Last Thursday, I heard a story on my local public radio station about the “remaking” of Seattle. The host interviewed geology writer David Williams about his book, which details a series of landscape-transforming projects — razing hills, filling in tide flats, and cutting a canal between two lakes — undertaken by white settlers in the late 19th and early 20th centuries. According to Williams, Seattle’s forefathers chose the site for their city based on its useful deep water port, but they found the actual landscape — hilly, and covered with rivers and trees — to be unworkable for their purposes. So, they decided to change it.
During the interview, Mr. Williams described these settlers’ actions as “bold,” “naïve,” and “ambitious.” He even called them insecure, based on his belief that early Seattleites wanted their city to be considered “world class” but weren’t sure it quite measured up.
I paid close attention to Williams’s version of the story, because, only a few weeks earlier, I had seen the documentary Princess Angeline at an event at the Duwamish Longhouse.
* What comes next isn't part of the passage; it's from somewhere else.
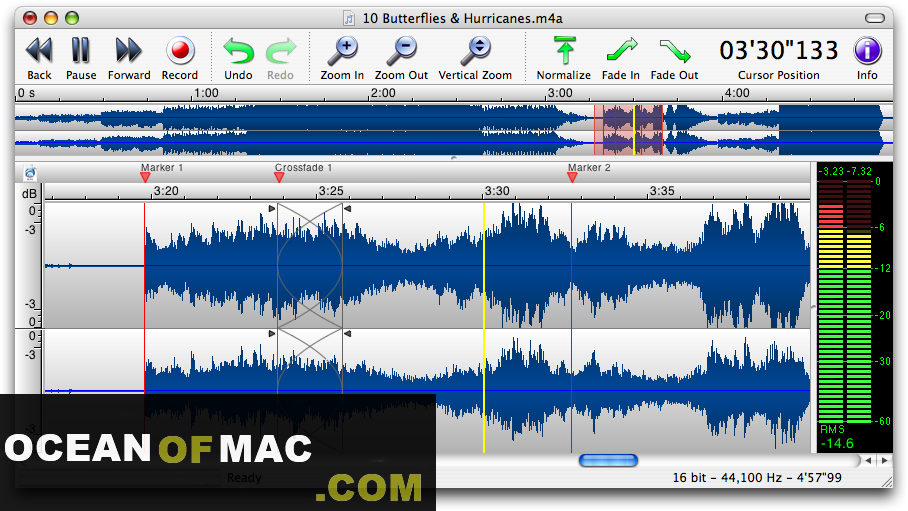Click the Zoom Out magnifier icon
Image resolution: width=908 pixels, height=511 pixels.
401,50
The film addresses these very same projects, but from the perspective of the Duwamish people, who were the original inhabitants of the land that became Seattle. Far from improving the “habitability” of their homeland, the landscape-altering projects completely destroyed the Duwamish way of life.
But there was not a single mention of the Duwamish people — by Mr. Williams or by the host — in the entire seven-minute interview. There was no talk of violence, greed, or racism, despite the fact that the rivers the Duwamish had used for sustenance and travel for thousands of years were either filled with dirt from the razed hills or poisoned by all of the rapid “progress.” Instead, the interview encouraged listeners to imagine brave, industrious settlers taming an empty (and troublesome) landscape.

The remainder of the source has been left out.